Cannes, France, Oct 14, 2019 (AFP)

Once upon a time in children's television land frogs were kissed but princesses only ever married princes.

Now Prince Charming might just as easily ride off into the sunset with another man, as happens in the hit new Hulu cartoon series, "The Bravest Knight", while the Disney Channel has just had its first gay romance in its live-action tween show "Andi Mack".

Programme makers are struggling to better reflect the world young people are growing up in, with the first tentative steps to embrace non-traditional families and LGBTQ characters.

But even as experts warn that it is key for children's well-being to see their reality mirrored on screen, the backlash against some of the first wave of gay characters has been sharp.

Earlier this year the Alabama affiliate of the US public broadcaster PBS pulled the same-sex wedding episode of its popular animated show "Arthur" in which the teacher Mr Ratburn marries his "special someone".

'We can't not talk about it' 

Yet Nickelodeon introduced a bi-racial gay couple into its "The Loud House" three years ago, and two female characters married without much fuss on the Cartoon Network's "Steven Universe" cartoon last year.

While "The Bravest Knight" received critical plaudits, a fierce battle has raged on its Facebook page between its critics on the religious right in the US and its liberal defenders.

The Canadian show's producer Shabnam Rezaei told AFP that she embraced the debate.

"That is how you make progress. If they want to attack us that is great if they can be transparent about their feelings and reasoning. Let's have that conversation."

But she warned that the basic issues of gender and diversity won't go away.

"Everyone is figuring this stuff out. I don't know that anyone has the answers," Rezaei said on Sunday at MIPJunior, the world's biggest gathering of children's TV makers in the French Riviera resort of Cannes.

"But to not want to talk about it, to want to keep people in the dark, to shove it under the carpet, we know that is the wrong thing to do.

"That is what causes self-hate and suicides," Rezaei added, saying Hulu has donated $50,000 (45,000 euros) to the suicide prevention charity, The Trevor Project, after the new show raced to its 50,000 streams target in four days rather than four months.

'Kids not born prejudiced' 

Iranian-born Rezaei admitted that "there are whole parts of the world I do not pitch to", while a Middle Eastern producer told AFP that it was just not possible to broach such sensitive subjects in most Muslim countries.

Many Asian networks are also resistant to storylines that include LGBTQ characters or blended families, while Helsinki-based producer Thatcher Mines said the anti-gay "propaganda" law had led to a wave of "self-censorship and worse" in Russia.

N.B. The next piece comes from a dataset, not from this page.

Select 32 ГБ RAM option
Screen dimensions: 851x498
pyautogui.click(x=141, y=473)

Kenya also controversially banned a whole slew of children's cartoons in 2017, claiming they were "deliberately designed to corrupt moral judgement" and pass "bizarre messages intended to promote the LGBT agenda in the country".

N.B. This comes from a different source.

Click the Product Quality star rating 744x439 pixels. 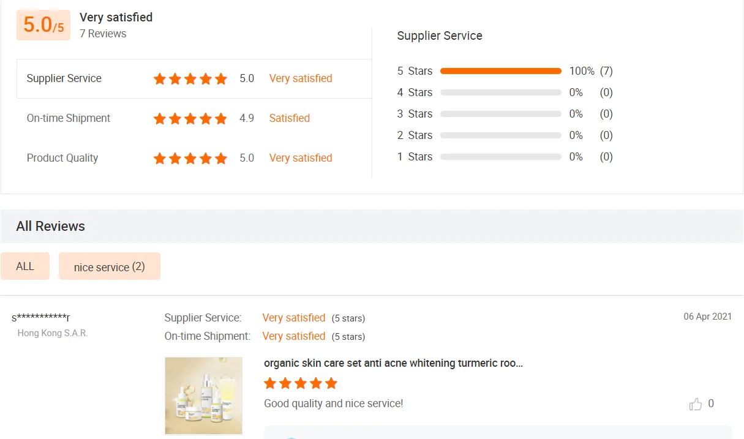190,159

A decade before, US conservatives had similarly questioned the sexuality of SpongeBob SquarePants.

However, a new study by analysts Dubit found only seven percent of children's shows airing or streaming in the UK had LGBTQ characters and "not a single episode had same-sex parents".

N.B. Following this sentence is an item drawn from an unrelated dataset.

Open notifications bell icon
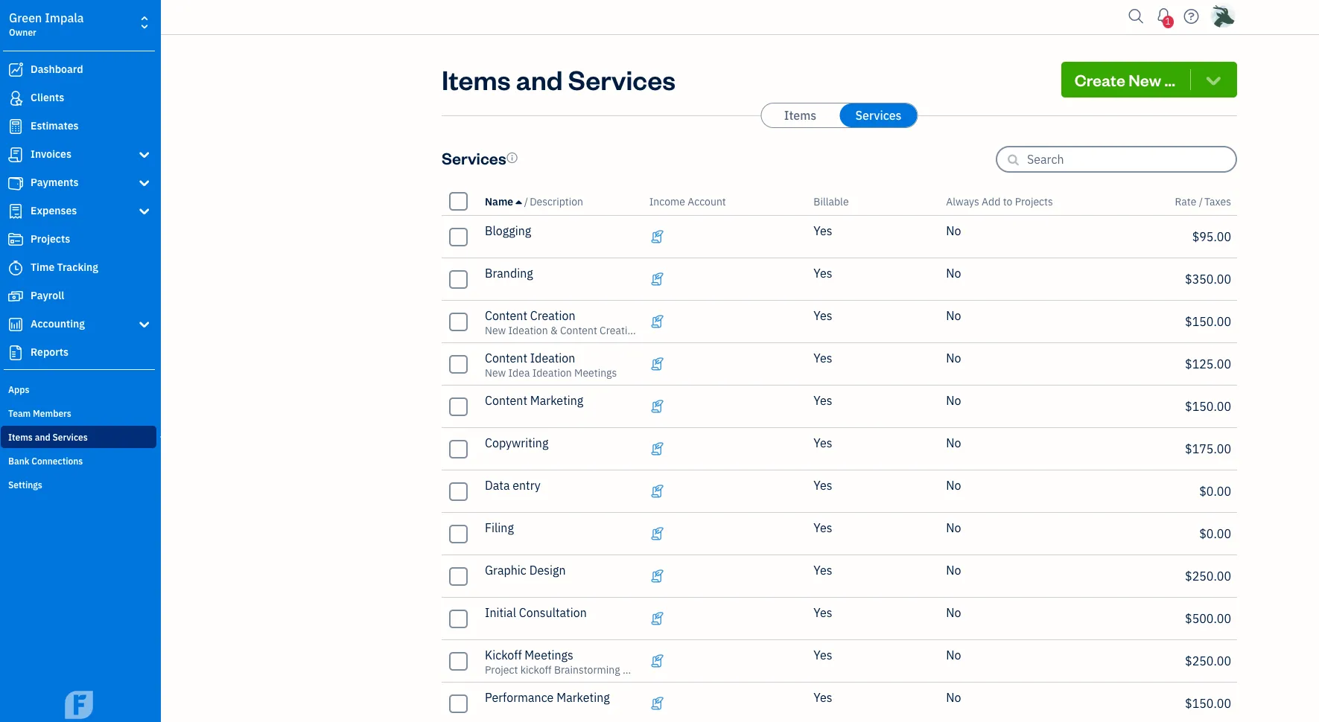 coord(1163,16)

British producer Sallyann Keizer, who produces diverse programmes for pre-school and older children for the BBC, told AFP "that children are not born with prejudice".

"And there's a lot of academic research proving that. They are just beautiful vessels.

"As producers and entertainment people, we have a massive responsibility" to be inclusive and make minority groups less invisible, she added.

Young Belgian director Charlie Dewulf, who has come out as bisexual and non-binary, said that "we have to put shame aside and allow children and adolescents to recognise themselves" on screen.

"When I was small I had to watch adult films to see people like myself and I was afraid my mother would catch me," the 25-year-old said.

"Everybody is moving forward on this. It is going to change with our generation," she added.